Territori restano contesi, tra il Giappone e la Russia, tra il Giappone e la Cina. La Corea del Nord è uno Stato canaglia che gioca col nucleare. Tokyo si sente accerchiata, sempre meno protetta da un’America stanca di guerra, teme di non potersi più permettere il pacifismo e appare sempre più stufa di dover chiedere continuamente perdono ai suoi ex nemici (per l’agenzia di stampa ufficiale di Pechino l’attuale imperatore Akihito dovrebbe scusarsi con la Cina a nome del padre defunto Hirohito, riaprendo così la questione imperiale). Il Giappone riscopre il nazionalismo e lo nutre di un revisionismo storico che celebra, insieme alle vittime della guerra, anche i criminali di guerra sepolti con loro, e sempre più spesso tenta di ridimensionarne i crimini, a partire dallo stupro di Nanchino del 1937.

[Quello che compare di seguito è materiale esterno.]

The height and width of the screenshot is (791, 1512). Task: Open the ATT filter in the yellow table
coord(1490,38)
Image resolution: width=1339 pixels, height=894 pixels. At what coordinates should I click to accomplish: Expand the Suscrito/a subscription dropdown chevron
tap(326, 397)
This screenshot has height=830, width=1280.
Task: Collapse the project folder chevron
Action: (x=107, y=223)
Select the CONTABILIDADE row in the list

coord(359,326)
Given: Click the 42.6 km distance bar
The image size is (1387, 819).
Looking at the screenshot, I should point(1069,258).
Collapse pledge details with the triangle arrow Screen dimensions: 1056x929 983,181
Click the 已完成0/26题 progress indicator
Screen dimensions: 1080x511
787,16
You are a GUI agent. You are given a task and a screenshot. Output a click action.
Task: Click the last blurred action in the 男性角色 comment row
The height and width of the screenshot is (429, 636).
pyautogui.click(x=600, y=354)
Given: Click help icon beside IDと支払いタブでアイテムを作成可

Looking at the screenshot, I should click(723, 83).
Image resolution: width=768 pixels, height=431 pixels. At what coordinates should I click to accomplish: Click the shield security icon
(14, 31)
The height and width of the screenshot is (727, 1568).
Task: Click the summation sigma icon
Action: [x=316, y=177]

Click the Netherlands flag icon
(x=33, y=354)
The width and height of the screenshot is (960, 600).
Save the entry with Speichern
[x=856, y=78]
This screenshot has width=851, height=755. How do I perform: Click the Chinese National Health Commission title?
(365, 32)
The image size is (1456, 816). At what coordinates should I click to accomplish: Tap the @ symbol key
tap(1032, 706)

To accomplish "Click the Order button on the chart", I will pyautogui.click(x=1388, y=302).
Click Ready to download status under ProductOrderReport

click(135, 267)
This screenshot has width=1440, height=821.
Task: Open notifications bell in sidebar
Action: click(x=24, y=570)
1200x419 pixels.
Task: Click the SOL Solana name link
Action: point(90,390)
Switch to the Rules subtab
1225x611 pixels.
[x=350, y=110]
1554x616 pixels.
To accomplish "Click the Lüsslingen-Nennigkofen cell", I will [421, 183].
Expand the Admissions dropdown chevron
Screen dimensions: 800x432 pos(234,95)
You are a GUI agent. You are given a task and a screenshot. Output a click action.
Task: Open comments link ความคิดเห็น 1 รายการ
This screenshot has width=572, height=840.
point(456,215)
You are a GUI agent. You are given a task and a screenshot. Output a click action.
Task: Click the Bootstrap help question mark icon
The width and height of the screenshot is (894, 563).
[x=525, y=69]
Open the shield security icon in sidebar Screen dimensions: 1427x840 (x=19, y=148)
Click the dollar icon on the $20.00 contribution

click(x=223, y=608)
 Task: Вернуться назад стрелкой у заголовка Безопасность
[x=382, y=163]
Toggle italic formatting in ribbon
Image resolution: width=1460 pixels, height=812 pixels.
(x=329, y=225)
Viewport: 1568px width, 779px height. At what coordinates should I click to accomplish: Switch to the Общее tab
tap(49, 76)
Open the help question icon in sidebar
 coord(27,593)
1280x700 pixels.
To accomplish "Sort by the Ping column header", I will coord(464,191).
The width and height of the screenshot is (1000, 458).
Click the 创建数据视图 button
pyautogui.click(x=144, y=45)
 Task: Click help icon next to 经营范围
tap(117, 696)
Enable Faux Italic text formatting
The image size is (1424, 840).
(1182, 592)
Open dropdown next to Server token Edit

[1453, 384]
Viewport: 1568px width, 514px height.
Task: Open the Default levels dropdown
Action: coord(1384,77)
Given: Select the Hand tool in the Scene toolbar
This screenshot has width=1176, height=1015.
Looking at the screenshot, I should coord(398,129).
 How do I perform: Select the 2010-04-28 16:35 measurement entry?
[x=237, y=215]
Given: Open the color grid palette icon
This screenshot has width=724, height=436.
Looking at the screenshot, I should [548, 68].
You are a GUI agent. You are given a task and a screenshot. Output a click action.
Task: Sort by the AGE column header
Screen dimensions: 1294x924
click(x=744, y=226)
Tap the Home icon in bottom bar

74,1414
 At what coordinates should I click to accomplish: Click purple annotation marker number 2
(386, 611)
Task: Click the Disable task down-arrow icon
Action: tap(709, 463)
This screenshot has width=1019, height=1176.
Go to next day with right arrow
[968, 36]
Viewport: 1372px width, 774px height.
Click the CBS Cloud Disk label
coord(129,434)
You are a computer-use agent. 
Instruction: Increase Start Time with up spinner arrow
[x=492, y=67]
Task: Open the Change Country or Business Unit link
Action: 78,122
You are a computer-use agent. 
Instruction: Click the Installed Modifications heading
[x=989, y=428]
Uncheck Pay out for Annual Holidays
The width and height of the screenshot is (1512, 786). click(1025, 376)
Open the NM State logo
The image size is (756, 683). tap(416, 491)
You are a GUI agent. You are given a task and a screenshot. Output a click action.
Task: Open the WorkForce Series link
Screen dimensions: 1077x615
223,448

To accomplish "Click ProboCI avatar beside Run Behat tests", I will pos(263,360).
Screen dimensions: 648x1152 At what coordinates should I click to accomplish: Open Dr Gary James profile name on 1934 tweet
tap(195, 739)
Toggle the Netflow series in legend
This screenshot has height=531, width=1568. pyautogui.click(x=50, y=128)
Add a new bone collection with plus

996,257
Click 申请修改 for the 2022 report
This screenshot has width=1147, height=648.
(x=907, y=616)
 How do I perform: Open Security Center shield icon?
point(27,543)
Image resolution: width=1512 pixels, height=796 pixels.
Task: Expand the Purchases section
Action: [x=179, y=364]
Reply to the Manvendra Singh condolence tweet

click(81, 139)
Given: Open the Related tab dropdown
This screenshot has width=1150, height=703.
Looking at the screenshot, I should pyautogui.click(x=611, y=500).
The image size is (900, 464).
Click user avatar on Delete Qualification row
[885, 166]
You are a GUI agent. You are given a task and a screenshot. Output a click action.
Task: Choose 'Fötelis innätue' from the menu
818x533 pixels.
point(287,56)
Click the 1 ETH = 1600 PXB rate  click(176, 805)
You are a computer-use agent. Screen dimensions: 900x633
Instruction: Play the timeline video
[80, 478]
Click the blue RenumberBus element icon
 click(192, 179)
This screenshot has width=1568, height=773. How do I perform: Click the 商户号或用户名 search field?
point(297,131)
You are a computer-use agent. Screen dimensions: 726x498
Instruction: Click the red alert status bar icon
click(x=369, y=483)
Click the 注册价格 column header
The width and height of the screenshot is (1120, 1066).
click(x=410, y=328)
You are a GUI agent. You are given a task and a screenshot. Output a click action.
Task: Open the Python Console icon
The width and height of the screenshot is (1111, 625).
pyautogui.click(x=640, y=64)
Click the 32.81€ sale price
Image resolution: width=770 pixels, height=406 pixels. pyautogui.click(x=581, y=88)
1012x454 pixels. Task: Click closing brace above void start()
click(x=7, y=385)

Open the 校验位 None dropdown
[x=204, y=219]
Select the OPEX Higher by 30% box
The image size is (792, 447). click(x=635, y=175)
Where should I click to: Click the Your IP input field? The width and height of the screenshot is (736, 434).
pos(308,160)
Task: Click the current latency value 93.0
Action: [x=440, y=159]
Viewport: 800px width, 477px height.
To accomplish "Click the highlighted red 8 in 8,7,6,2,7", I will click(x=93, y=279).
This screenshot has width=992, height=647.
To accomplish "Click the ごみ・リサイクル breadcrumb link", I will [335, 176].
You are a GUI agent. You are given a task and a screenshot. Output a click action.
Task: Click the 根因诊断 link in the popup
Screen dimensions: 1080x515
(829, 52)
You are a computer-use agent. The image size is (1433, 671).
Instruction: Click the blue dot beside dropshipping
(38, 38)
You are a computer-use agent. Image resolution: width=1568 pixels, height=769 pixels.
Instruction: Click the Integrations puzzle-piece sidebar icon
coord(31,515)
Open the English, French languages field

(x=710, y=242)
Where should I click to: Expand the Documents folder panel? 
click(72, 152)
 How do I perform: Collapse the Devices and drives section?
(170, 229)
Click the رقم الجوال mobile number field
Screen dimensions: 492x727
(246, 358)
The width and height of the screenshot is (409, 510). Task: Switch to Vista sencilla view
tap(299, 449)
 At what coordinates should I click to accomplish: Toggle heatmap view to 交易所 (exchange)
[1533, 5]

Per un europeo è sorprendente assistere al perdurare, e addirittura all’incrudelirsi di un così forte rancore per vicende storiche da cui ci dividono tre o quattro generazioni. I regimi asiatici sfruttano il patriottismo fino al punto di inventare tradizioni, per controllare il passato e far dimenticare i guai dell’oggi. È come se in Europa la Francia dedicasse una parata militare e una settimana di ferie dal lavoro a celebrare la sconfitta della Germania, o un giornale tedesco pretendesse le scuse di Elisabetta II per il bombardamento a tappeto di Dresda del 1945.

Ma la ragione per cui tutto ciò ci sembra assurdo e anacronistico non è perché la storia non si possa ripetere se non come farsa: basta guardare a ciò che sta accadendo in queste ore in Ungheria per capire che gli esseri umani sono capacissimi di ripetere anche la tragedia. Ciò che in Europa è diverso è l’atto di volontà politica con cui ci siamo buttati alle spalle il nostro tragico Novecento dando vita a una Unione tra gli Stati che si erano combattuti, trasformando cioè la fine della guerra in vera pacificazione, e l’antagonismo militare in cooperazione economica. I venti che soffiano in Asia, continente in cui questo processo non è mai nemmeno cominciato, dovrebbero ricordarcelo.

Aver messo fine alle guerre non è un merito obsoleto dell’Europa buono solo per la cerimonia del Nobel per la pace, qualcosa di così scontato e di così lontano dalle nuove generazioni da non giustificare più la fatica, le pecche e gli errori dell’Unione. Tutto sommato, è molto meglio litigare sull’euro che sul riarmo. Perfino la crisi dei migranti è una conseguenza di questo successo storico. L’Europa è un’oasi di pace circondata da un mare di guerre, attrae chi ama la vita come una calamita. O, se vogliamo, come un faro di civiltà nella notte infinita dell’odio tra i popoli . Antonio Polito, Il Corriere della Sera, 2 settembre 2015

……Ha ragione Polito a rivendicare all’Europa il merito di aver trasformato  un’area di guerre, l’ultima  è stata la più disastriosa di tutte, in un’area di pace, e che è meglio litigare sull’euro ( e non solo!) piuttosto che cannonneggiarsi l’uno con l’altro. Però dimentica Polito di sottolineare  che il merito va riconosciuto e  ascritto ai Padri dell’Europa  che perseguirono con determinazione e impegno questo obiettivo; ma quegli stessi Padri dell’Europa unita, o meglio degli Stati uniti d’Europa, pensavano ad una Europa dei Popoli e delle Nazioni, non pensavano certo all’ Europa dei burocrati e ad una unione europea solo economica e non politica, o, peggio ad una europa dedescocentrica nonostante tra i Padri  della nuoiva Europa v’era Adenauer che, però, aveva una visione molto più aperta rispetto ai tedeschi di oggi. Ai meriti, quindi, debbono far da riscontro i demeriti e se si vuole le degenerazioni rispetto all’Idea che mosse gli statisti di un sessantennio fa ad adoperarsi per creare prima le condizioni e poi le basi per costruire uno Stato sovranazionale che però non affogasse gli spiriti e le tradizioni nazionali in una burocrazia cieca ed egemonica che ha finito col fomentare le avversioni ad una unione europa che annega in un mare di proteste e contestazioni. Si può tornare indietro, recuperare lo spirito dei Padri fondatori dell’unità eurpea e solo allora i meriti  di quei “visionari” potranno conuigarsi con una nuova e più fertile stagione “europea”. g.